Costs of the project included software licensing costs, maintenance fees, hardware costs, personnel time to deploy and maintain the project, and employee training. The deployment team from Vertica was included in the contract costs. Licensing was priced based on storage usage and was a one-time charge, and China PnR ended up expanding their licensing later in the project’s lifecycle. Hardware costs included 12 new servers purchased for the project.

Best practices

National IT infrastructure can have a big impact on the success—or failure—of a project. China PnR initially chose Oracle based on local popularity and name recognition.
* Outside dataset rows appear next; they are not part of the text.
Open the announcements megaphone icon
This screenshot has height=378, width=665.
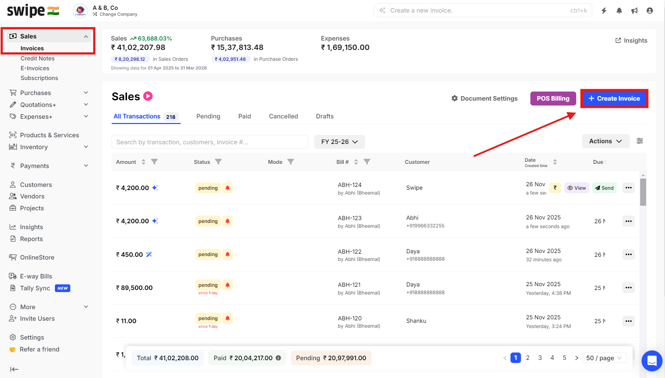635,10
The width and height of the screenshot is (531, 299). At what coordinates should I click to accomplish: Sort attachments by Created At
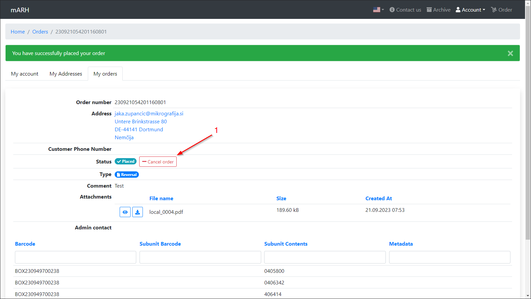click(379, 199)
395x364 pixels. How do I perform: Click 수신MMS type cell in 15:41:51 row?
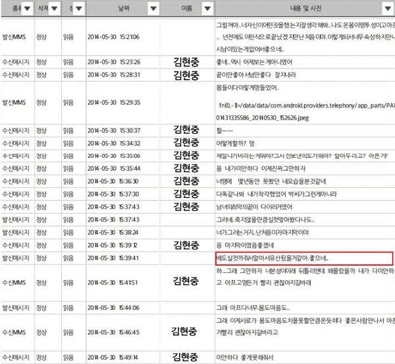point(14,283)
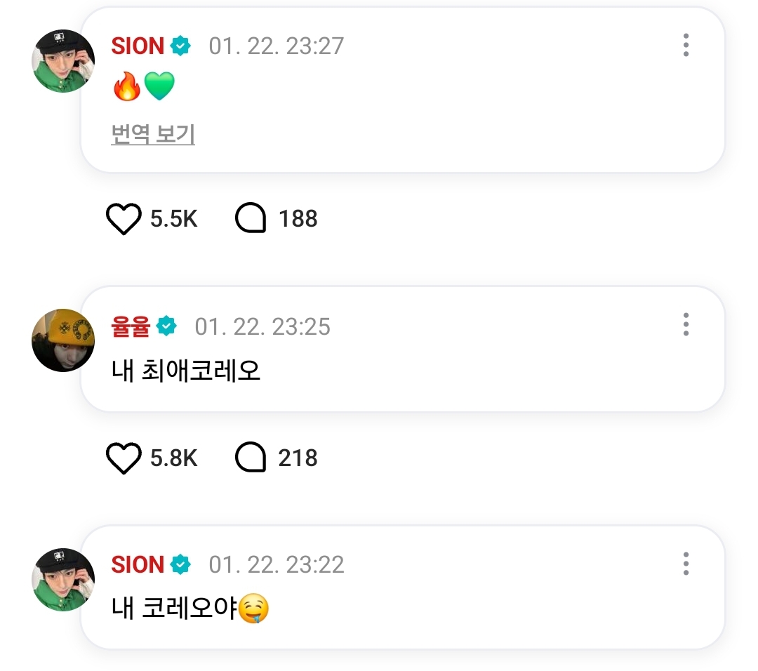Click SION username on the 23:22 post

click(138, 565)
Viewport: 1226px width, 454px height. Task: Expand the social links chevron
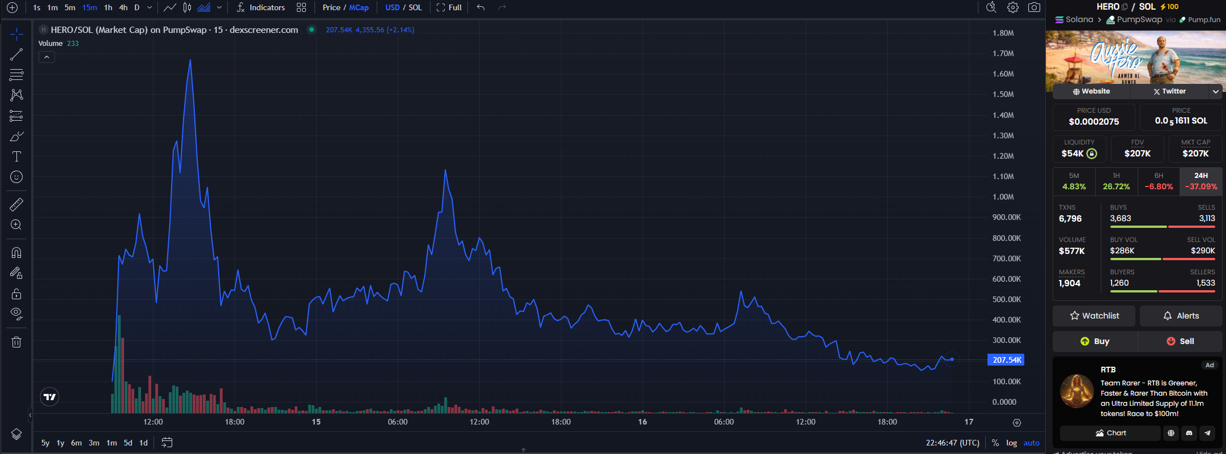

When the spirit of the Chinese market changed and Vertica became a better established technology solution in the country, China PnR was able to leverage greater peer resources and faster local support.

Like most data management platforms, Vertica (now OpenText) does have significant hardware requirements, so it is important that companies evaluate the hardware resources on hand and set clear expectations for how the purchase of additional hardware will affect the ROI of the project.

Calculating the ROI

Nucleus quantified the initial and ongoing costs of software licensing, maintenance, hardware investments, personnel time expended for setup and maintenance, and training time.

Direct benefits quantified included the avoided legacy software costs. The indirect benefits quantified included the increase in IT productivity from faster query times, faster data loading, increased platform stability, and better support. These productivity savings were quantified based on the average annual fully loaded cost of an employee using a correction factor to account for the inefficient transfer between time saved and additional time worked. Different activities required different correction factors based on the effect on employee productivity.

About China PnR

China PnR logo

Founded in 2006 and headquartered in Shanghai, China PnR is a leading provider of financial services for small businesses and individual investors. It began as an online payment processor and has developed into infrastructure services and other finance sectors. The company deals, among other areas, in financial and asset management and posted over two trillion yuan in transactions in 2016.